We have also laid a designated Woodland Nature Trail where we conduct “site stops”, a technique that can be used in a variety of subject lessons. Students will stop at a particular point along the trail and reflect on their surroundings, taking note on the wildlife and natural habitat. 

They then record their reflections and use this as inspiration for creative writing assignments in English lessons, for example, or write observational reports for science. Although access to a woodland area is, of course, especially useful, this technique can be used in the school playground, playing fields, a nearby park or further afield in the local community. 

Importantly, outdoor spaces can be embedded across the curriculum. For example, in lower school we have created the Magic Garden, a ground floor green space right outside a classroom. Students have used the garden in a range of subjects such as learning plants as part of language classes and working out soil volumes and seed ratios as part of maths.

Having specially prepared facilities is clearly an advantage, but even basic equipment and outdoor spaces can be used in a variety of lessons. A squared patio can soon become a graph or multiplication table and a tennis court, with the help of a football and tennis ball and a few willing volunteers, can be transformed into a model of the solar system. Students enjoy outdoor learning and as a result we have witnessed increased student participation and deeper engagement levels in class. Activities such as Duke of Edinburgh Awards or Scouting can also be a powerful tool in helping students to reconnect with their surroundings and the natural world. We also have a residential camp for our ninth graders based in Aberdovey in Wales with activities such as rock-climbing, navigating hills, kaykaking and gorge-scrambling. Through these outdoor adventures students develop a transferable skill-set, which includes teamwork, determination and leadership, which can then be used within future social and academic settings. 

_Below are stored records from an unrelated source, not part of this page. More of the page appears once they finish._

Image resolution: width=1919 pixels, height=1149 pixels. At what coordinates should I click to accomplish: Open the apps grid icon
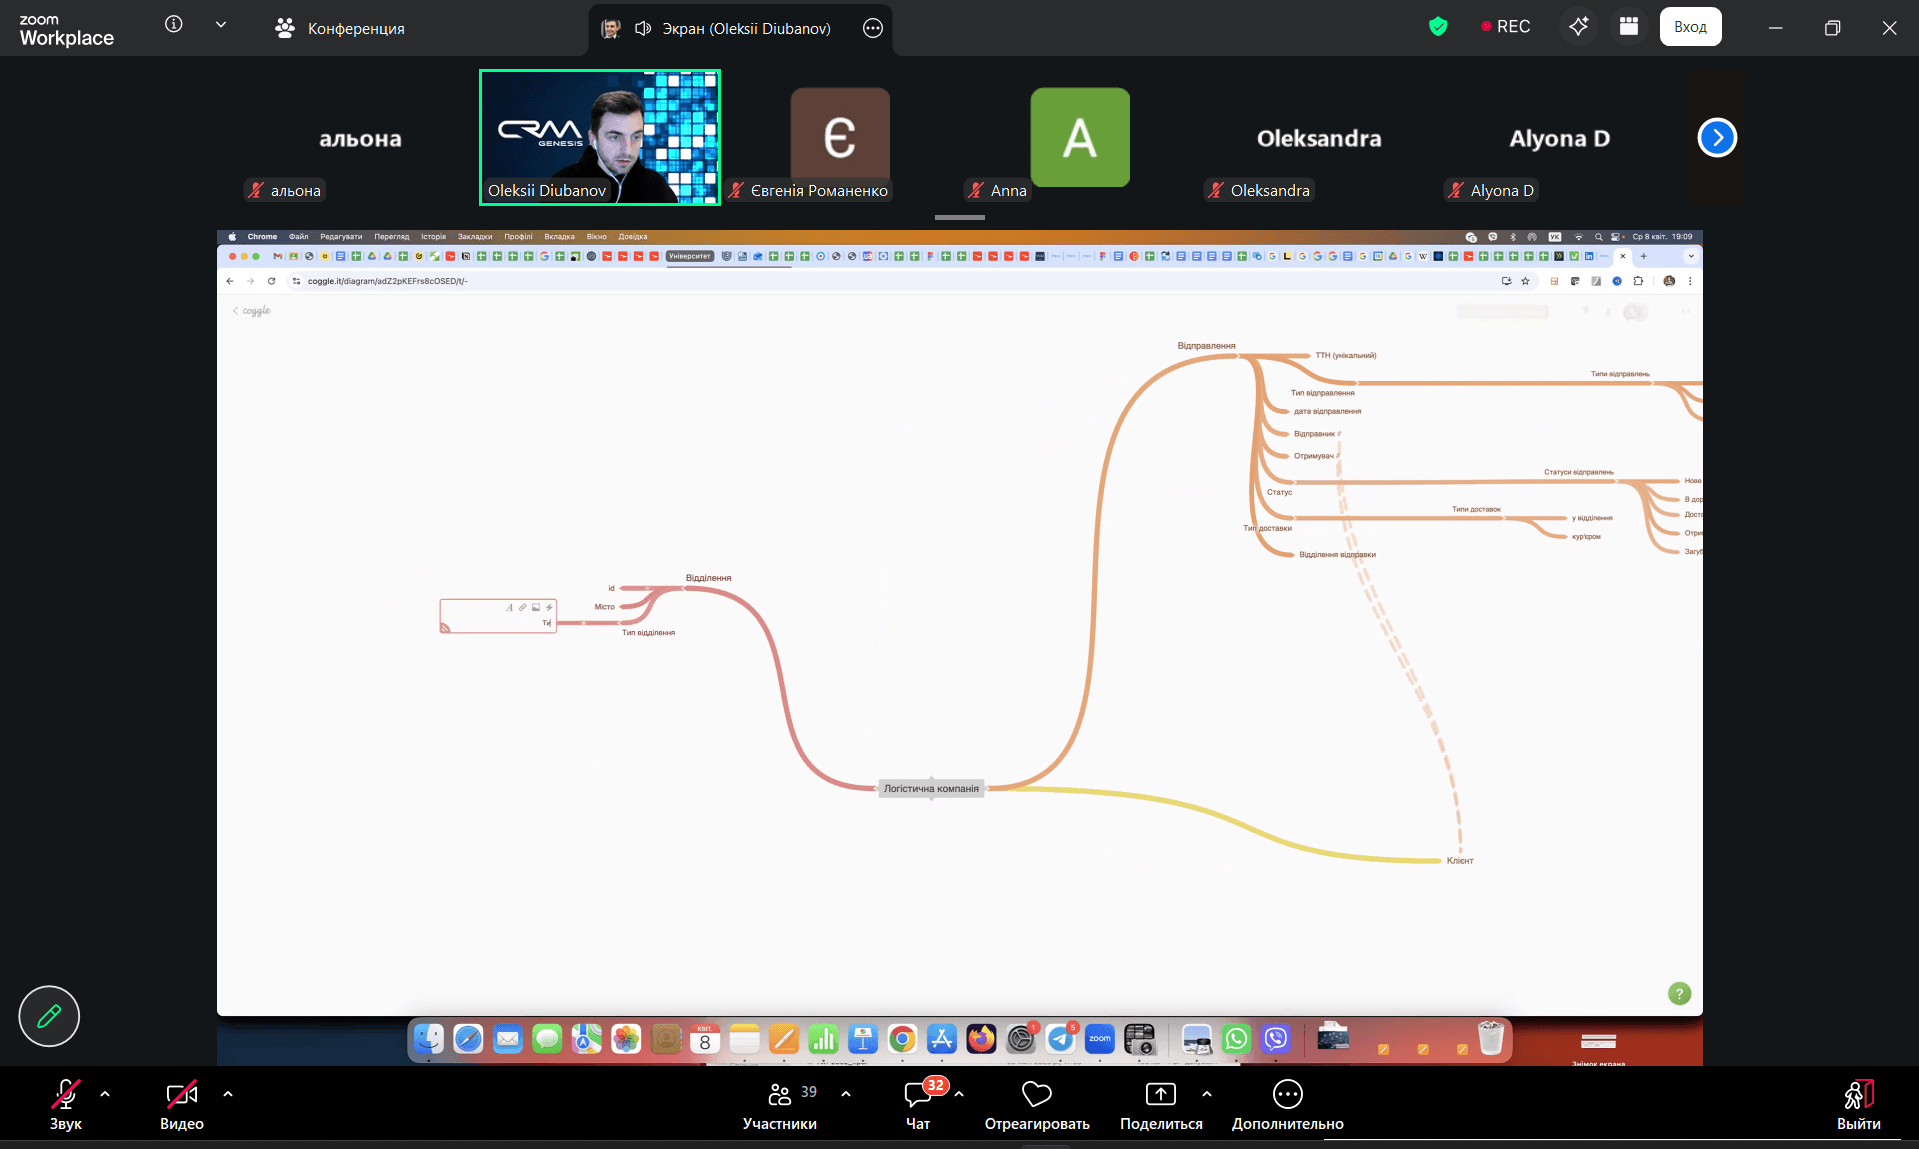(1628, 27)

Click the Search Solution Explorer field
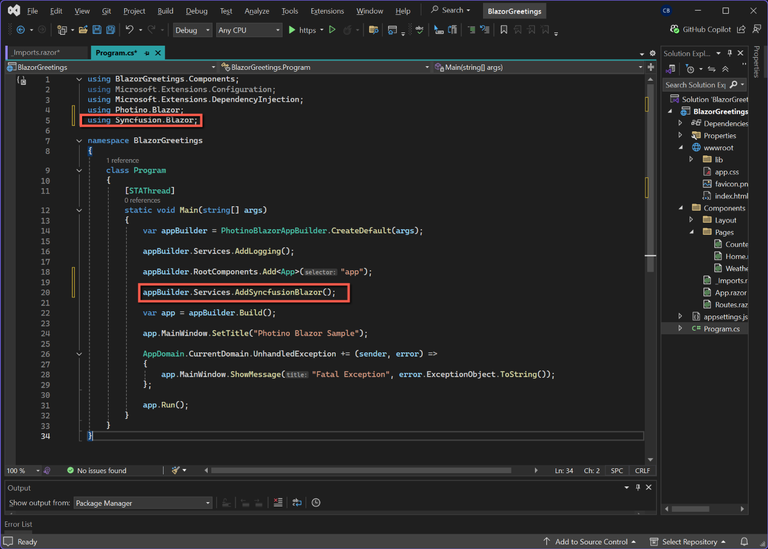(695, 85)
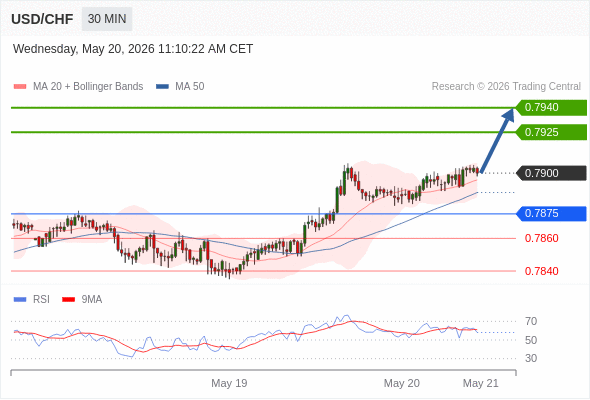Click the red 9MA legend swatch
Screen dimensions: 590x400
click(x=68, y=300)
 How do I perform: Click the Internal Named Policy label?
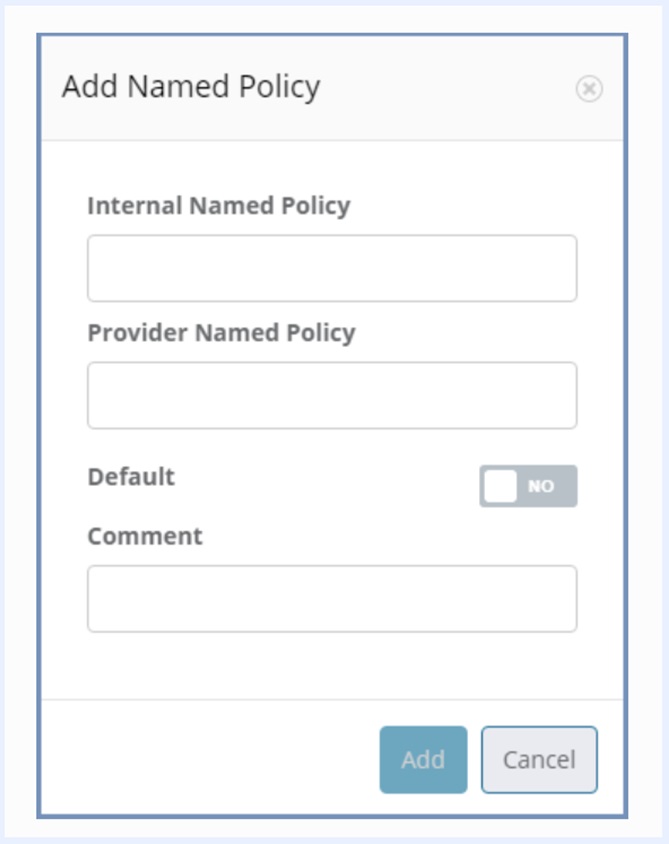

Through learning with all the senses, muddying fingers and toes, students develop a greater connection with the natural world and an enquiring mindset, where they are naturally curious about their world. They become knowledgeable of ideas and issues that have local and global significance. An essential part of “rewilding” students is helping them to reconnect with their immediate surroundings through exploration of the natural world.

Rewilding for the future

Rewilding students means they gain a deeper connection with their natural environment, and incorporating outdoor education into the everyday classes increases student enjoyment, motivation and engagement. Students develop vital skills such as working collaboratively, communication, and an enquiring mind. Here are some tips:

  • Muster support from the school’s leadership by creating and sharing a vision of outdoor education in a creative way. Avoid PowerPoint presentations at all costs! Instead, remind them of how important the outdoors was in their own childhood by taking them outside and teaching them something new.
  • Don’t forget to mention all the research that supports the benefits of outdoor learning (increased student motivation and engagement, improved academic performance), along with the challenging, real-to-life, and truly interdisciplinary learning that can take place in outdoor environments.
  • Effective implementation of outdoor education means providing CPD opportunities for teachers. The challenge is finding or offering training that connects with teachers’ specific professional/personal interests or teaching areas.
  • Outdoor education is made more accessible to teachers by simplifying the risk-assessment process, providing clear procedures and expectations for health and safety, and removing as much red tape as possible.
  • Mapping the school grounds and outlining all the learning opportunities available is a key first step to generating interest and making connections to the curriculum.
  • Recruit as much support as possible from parents and local community groups, such as the scouts.

Chris Hupp is third grade teacher at ACS Cobham International School in Surrey.